Records from a data collection:
* * * *
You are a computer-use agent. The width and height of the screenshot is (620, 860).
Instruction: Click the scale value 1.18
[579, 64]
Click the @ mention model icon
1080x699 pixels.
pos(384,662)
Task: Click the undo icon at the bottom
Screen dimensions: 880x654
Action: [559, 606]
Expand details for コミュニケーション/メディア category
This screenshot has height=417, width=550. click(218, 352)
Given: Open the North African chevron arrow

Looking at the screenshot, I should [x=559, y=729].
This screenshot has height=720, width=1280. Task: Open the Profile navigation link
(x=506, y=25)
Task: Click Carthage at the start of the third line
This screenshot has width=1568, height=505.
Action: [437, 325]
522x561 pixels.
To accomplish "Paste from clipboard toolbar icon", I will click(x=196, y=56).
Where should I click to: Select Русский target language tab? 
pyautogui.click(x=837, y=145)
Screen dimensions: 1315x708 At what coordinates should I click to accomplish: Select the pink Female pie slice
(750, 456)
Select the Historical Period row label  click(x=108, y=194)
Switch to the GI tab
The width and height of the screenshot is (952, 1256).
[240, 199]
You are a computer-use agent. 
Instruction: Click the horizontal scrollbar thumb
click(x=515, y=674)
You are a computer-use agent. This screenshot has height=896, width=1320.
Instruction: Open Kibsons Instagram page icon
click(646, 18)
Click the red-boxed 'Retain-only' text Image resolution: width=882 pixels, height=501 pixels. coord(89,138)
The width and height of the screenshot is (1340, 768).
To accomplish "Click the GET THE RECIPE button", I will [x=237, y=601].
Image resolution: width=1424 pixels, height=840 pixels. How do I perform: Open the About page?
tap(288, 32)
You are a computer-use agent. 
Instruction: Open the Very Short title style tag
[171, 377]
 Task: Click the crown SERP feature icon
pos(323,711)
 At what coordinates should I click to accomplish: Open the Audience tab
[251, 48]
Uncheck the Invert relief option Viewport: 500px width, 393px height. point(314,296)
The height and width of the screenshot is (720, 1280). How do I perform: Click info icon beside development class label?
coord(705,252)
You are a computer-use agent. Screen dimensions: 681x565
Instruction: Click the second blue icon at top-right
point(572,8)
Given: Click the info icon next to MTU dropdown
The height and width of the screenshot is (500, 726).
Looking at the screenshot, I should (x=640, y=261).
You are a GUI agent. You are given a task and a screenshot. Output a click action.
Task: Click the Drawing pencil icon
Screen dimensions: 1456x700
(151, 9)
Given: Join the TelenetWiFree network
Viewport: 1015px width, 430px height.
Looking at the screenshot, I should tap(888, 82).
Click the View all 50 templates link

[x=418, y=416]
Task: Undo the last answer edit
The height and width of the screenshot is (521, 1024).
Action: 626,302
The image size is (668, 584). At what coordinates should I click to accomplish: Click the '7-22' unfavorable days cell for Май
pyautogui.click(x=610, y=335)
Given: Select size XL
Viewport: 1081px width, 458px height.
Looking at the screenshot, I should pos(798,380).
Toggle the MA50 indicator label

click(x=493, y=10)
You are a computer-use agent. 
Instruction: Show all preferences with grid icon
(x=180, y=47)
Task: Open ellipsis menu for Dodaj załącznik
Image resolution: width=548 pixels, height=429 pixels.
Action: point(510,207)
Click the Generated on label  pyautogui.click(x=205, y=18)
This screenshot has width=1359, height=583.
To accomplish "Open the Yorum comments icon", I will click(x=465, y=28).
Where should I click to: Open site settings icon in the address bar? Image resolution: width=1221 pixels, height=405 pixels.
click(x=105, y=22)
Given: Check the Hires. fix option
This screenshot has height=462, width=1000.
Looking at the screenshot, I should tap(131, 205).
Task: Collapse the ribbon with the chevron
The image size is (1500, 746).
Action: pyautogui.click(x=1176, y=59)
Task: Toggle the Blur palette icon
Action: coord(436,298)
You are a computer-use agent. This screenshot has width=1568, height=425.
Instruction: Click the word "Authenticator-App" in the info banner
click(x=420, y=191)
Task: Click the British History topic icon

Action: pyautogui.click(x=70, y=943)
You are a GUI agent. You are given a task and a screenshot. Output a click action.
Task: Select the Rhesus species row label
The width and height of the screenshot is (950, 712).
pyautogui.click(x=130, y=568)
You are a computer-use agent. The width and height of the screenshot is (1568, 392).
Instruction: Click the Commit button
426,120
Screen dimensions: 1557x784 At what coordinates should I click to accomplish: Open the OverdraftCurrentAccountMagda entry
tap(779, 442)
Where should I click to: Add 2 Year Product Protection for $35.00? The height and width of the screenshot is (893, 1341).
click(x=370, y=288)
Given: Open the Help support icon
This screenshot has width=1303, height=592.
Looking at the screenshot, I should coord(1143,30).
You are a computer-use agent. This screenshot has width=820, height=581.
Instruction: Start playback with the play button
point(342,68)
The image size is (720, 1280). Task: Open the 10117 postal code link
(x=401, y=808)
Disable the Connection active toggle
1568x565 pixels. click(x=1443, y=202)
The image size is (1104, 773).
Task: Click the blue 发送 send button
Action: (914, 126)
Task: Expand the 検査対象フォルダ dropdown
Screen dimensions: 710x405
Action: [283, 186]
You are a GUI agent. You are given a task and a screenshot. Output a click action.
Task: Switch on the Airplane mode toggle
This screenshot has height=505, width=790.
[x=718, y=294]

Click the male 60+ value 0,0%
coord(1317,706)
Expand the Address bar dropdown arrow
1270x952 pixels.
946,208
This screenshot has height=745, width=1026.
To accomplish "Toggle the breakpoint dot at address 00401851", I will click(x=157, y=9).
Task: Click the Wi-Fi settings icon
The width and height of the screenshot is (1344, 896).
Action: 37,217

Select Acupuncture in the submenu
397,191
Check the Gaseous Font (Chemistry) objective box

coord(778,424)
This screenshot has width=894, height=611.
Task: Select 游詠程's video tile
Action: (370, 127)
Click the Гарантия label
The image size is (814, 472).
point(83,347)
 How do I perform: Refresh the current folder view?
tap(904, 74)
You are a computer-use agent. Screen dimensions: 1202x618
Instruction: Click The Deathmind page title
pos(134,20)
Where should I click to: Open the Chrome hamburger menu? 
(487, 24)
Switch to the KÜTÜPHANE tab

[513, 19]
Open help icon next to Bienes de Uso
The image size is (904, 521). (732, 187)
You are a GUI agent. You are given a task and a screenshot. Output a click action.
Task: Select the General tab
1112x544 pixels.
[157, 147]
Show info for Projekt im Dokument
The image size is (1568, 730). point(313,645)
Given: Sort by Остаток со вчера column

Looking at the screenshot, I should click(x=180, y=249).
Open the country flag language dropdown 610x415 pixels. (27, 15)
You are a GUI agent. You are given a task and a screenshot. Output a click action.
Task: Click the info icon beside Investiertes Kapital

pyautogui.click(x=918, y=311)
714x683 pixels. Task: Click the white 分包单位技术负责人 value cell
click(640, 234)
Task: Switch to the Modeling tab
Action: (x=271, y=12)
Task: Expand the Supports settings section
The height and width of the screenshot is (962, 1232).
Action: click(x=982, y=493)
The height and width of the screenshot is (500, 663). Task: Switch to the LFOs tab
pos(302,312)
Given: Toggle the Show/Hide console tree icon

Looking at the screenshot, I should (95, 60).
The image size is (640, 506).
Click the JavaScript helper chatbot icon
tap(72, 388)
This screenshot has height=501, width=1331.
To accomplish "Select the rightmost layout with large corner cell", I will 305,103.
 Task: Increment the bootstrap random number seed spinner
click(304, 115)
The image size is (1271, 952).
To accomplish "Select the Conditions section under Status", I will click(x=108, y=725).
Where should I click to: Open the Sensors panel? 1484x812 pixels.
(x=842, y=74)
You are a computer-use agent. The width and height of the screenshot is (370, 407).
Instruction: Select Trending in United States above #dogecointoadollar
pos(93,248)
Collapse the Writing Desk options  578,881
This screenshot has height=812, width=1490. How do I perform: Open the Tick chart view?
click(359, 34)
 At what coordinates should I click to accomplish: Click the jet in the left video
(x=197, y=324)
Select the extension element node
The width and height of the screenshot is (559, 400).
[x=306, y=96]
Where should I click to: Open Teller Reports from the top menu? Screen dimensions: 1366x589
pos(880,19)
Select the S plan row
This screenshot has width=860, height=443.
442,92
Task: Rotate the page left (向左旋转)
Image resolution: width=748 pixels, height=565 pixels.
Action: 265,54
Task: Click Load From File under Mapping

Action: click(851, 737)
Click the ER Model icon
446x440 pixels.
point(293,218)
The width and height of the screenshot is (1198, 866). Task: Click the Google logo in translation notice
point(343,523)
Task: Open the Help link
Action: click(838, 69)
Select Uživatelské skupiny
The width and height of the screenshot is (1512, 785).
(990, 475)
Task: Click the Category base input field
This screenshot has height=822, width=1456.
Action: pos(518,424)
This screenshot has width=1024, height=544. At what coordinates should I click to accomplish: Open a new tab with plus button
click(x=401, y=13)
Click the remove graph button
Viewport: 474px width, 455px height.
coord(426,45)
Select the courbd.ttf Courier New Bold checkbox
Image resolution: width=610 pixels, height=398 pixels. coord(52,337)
* * * *
WHAT YOU NEED TO DO: Please go through the entries and show every line with the word "Collapse".

ANSWER TO THIS TASK:
Task: Collapse the ribbon with the chevron
Collapse the Writing Desk options  578,881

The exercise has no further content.